GSoC 2026 Interest: Linear Algebra Rewrites

Hi everyone,

I’m Alessandro, a Master’s student in Artificial Intelligence at the University of Bologna, holding a Bachelor’s in Mathematics. I am writing to express my strong interest in the “Linear Algebra Rewrites” project for GSoC 2026.

I’ve spent the last couple of weeks diving deep into the project’s context. Specifically, I have been:

  • Studying the COLA (Compositional Linear Algebra) paper and exploring the repository to understand the framework for structured linear operators.

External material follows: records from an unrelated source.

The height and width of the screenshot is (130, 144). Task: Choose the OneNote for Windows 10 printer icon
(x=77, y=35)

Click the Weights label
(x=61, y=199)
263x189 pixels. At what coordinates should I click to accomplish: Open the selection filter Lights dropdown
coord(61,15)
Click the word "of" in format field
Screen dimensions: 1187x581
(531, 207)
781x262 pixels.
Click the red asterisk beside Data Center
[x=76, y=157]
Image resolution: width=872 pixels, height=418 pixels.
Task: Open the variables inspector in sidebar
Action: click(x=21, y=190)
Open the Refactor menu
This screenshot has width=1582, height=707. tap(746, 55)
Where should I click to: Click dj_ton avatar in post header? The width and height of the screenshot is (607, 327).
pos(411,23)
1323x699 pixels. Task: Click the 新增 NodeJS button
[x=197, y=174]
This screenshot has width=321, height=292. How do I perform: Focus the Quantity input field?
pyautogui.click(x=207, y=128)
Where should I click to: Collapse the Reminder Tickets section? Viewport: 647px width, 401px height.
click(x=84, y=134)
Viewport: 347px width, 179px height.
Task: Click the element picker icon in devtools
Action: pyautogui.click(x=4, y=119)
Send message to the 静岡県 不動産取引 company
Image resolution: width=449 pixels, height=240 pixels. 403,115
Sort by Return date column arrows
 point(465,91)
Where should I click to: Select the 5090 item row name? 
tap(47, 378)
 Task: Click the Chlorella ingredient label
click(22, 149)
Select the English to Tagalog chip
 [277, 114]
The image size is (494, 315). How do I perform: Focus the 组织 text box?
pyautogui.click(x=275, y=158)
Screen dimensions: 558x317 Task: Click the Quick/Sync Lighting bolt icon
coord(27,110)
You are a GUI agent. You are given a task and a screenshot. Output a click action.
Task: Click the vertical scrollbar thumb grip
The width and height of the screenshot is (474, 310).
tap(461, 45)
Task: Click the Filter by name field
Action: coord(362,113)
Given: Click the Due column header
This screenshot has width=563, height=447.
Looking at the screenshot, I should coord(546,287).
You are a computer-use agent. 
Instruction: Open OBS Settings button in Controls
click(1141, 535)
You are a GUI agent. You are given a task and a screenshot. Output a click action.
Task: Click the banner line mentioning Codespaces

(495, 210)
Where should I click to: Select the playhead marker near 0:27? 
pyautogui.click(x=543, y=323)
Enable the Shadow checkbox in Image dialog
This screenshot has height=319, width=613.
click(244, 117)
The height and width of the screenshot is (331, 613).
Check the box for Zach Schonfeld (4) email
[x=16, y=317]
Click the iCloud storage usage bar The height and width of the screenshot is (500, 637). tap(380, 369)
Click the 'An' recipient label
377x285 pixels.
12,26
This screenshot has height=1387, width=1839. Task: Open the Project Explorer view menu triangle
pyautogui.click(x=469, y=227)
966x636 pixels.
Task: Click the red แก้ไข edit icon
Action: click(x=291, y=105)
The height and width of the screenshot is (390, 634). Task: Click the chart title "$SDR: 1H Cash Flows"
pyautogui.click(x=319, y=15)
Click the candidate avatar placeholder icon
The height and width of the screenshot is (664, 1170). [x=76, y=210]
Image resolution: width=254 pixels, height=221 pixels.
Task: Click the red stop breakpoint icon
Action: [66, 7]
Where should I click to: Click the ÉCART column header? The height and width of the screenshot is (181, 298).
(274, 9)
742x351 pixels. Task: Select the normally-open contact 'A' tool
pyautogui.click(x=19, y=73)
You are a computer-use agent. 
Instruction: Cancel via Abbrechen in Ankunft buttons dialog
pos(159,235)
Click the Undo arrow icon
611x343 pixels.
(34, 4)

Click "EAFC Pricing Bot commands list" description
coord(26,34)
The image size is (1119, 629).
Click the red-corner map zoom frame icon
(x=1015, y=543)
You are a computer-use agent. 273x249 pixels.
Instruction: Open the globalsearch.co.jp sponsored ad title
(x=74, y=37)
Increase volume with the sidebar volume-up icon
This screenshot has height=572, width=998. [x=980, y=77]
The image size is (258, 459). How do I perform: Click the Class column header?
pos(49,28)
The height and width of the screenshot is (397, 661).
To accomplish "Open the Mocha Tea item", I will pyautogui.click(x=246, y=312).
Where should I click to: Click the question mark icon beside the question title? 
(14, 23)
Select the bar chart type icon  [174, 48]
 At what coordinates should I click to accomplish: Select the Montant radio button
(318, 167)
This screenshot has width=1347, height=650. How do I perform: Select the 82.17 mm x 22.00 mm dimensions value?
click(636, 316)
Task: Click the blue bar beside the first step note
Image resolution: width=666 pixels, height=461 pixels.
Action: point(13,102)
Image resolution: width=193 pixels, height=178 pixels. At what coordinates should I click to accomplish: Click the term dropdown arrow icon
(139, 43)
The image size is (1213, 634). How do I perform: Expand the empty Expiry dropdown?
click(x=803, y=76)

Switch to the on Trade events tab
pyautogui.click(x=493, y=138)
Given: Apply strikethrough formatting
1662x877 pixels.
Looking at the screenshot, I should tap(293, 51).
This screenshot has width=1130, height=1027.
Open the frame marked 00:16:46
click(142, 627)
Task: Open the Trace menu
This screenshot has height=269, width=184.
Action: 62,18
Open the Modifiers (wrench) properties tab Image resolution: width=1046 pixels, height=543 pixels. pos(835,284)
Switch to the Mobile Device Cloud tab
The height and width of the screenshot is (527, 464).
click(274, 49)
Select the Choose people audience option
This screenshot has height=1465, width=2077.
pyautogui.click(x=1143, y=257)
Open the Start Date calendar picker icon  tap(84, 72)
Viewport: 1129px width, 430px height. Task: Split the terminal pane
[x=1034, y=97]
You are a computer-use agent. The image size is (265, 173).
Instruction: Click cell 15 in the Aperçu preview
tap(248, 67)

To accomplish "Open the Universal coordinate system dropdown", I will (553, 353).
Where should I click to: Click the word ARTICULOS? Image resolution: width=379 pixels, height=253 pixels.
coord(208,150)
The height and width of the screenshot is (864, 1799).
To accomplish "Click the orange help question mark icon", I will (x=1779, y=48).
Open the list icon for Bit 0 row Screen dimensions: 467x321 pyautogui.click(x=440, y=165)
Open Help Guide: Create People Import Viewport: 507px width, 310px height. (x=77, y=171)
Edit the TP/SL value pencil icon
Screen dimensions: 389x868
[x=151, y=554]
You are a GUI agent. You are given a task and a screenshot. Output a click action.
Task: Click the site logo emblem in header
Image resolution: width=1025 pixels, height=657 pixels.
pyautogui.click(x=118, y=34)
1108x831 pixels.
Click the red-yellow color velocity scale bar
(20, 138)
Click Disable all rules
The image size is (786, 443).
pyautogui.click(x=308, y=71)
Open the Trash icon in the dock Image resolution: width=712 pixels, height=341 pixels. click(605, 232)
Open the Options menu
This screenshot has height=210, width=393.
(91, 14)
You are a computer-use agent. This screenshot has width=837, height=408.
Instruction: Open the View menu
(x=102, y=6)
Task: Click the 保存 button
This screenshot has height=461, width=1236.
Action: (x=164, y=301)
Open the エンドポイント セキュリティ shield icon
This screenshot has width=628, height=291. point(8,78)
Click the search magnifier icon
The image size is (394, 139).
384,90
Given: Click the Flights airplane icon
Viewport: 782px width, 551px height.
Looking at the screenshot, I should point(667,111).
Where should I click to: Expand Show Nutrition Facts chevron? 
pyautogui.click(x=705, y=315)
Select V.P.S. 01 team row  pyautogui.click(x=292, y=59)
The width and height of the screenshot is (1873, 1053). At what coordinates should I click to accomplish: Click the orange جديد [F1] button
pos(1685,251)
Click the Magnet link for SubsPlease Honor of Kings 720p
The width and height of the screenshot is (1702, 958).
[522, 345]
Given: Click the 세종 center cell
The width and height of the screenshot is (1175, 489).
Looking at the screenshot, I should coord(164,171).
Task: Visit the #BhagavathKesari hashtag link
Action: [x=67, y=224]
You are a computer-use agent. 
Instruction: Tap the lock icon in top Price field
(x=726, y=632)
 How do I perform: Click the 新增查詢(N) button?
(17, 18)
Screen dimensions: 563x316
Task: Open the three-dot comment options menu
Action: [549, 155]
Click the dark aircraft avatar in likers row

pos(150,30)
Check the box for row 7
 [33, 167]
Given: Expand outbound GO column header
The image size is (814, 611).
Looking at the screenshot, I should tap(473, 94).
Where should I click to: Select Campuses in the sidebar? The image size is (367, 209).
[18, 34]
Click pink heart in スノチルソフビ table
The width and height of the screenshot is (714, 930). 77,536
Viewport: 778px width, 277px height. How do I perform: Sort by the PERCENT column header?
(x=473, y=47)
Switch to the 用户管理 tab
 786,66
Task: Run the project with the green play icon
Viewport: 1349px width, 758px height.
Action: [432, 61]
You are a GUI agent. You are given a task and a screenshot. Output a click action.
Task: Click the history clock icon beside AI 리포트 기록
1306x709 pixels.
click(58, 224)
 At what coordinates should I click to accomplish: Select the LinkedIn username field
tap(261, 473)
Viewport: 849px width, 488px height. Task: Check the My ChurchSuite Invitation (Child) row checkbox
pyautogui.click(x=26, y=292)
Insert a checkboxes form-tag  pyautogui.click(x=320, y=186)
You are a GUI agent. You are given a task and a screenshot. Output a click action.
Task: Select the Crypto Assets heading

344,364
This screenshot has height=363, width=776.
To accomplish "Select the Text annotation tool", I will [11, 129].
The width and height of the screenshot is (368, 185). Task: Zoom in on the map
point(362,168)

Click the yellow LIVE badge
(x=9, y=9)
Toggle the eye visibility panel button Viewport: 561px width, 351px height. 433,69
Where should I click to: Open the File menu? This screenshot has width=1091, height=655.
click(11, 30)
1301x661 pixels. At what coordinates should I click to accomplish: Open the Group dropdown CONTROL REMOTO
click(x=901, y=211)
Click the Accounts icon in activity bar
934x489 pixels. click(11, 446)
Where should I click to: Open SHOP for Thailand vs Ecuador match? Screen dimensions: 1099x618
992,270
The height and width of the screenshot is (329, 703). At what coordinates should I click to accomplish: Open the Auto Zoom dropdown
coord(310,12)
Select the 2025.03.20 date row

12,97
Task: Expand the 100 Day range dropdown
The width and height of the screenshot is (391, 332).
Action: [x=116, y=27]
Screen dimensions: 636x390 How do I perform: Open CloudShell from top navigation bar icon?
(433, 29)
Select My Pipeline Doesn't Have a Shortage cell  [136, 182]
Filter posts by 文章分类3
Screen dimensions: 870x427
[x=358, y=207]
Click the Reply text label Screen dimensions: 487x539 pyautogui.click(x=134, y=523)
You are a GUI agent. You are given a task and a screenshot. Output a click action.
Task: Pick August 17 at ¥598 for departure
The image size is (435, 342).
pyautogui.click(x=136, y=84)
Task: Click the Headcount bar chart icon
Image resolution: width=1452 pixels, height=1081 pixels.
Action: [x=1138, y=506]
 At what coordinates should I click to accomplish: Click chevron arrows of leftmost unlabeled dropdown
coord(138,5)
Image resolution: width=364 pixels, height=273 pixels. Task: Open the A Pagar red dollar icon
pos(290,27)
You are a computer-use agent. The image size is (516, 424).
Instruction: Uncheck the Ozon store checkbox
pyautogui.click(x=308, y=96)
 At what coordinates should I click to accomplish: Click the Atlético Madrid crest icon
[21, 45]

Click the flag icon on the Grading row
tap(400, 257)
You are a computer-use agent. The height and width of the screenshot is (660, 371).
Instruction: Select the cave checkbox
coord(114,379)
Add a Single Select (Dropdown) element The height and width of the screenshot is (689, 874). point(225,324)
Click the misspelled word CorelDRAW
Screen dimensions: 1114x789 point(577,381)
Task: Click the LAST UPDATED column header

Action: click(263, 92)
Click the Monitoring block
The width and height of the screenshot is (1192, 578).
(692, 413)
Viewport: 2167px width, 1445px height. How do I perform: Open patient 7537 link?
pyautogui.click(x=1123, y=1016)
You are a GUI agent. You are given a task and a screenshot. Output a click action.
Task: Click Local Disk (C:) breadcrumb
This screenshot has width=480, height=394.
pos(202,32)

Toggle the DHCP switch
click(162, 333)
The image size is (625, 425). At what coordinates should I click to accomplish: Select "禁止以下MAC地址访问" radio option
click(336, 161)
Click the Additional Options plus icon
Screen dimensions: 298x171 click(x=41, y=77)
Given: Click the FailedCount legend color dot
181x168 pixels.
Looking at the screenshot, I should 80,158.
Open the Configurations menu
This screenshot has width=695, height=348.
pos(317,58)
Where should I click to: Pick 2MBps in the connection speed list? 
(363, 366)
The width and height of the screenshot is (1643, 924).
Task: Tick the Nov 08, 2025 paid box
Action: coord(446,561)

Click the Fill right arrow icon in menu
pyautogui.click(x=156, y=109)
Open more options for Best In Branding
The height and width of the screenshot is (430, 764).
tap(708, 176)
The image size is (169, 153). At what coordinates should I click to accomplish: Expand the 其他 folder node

  • Reviewing previous work and discussions within PyTensor toward this direction.

  • Going through the documentation, existing notebooks, and technical videos to understand how graph rewritings are currently handled in the codebase.

To get familiar with the library’s internals, I have already opened a few PRs related to graph rewritings:

My short term goal is to continue contributing and opening PRs “here and there” to master the codebase and ensure I’m ready for the technical challenges of the project.

I have a couple of questions as I begin drafting my proposal:

  1. Are there specific areas of the PyTensor graph engine you recommend I focus on to better tackle the issue?

  2. Do you have any suggestions on how to get deeper into the subject to ensure my proposal aligns with the long-term vision of the library?

Looking forward to your feedback!

Best,

Alessandro

Hi @jessegrabowski,

I have started writing down a first draft for the proposal here. I would appreciate your feedback.

Thanks,

Alessandro

Hey Alessandro

Nice to see your proposal is underway. I don’t think you need notebooks galore for this projects, since it’s more an “in the weeds” topic. If you wanted something more presentable, it would be good to think about some linear algebra heavy algorithms (kalman filter, newton’s method, kronecker-structred GP, LoRA, natural gradients, …?) that could directly benefit from these rewrites. Then in addition to tracking the project in a piecewise fashion (via tests and scratch scripts/notebooks that compare before/after graphs), you can also see the rewrites in a “real use case”.

Not necessary, but something to think about if you’re more interested in one of these applied topics than just the nitty-gritty itself. And even if you’re interested in the nitty-gritty as such, it would be good to have a motivating example to organize your work around to show it off in future.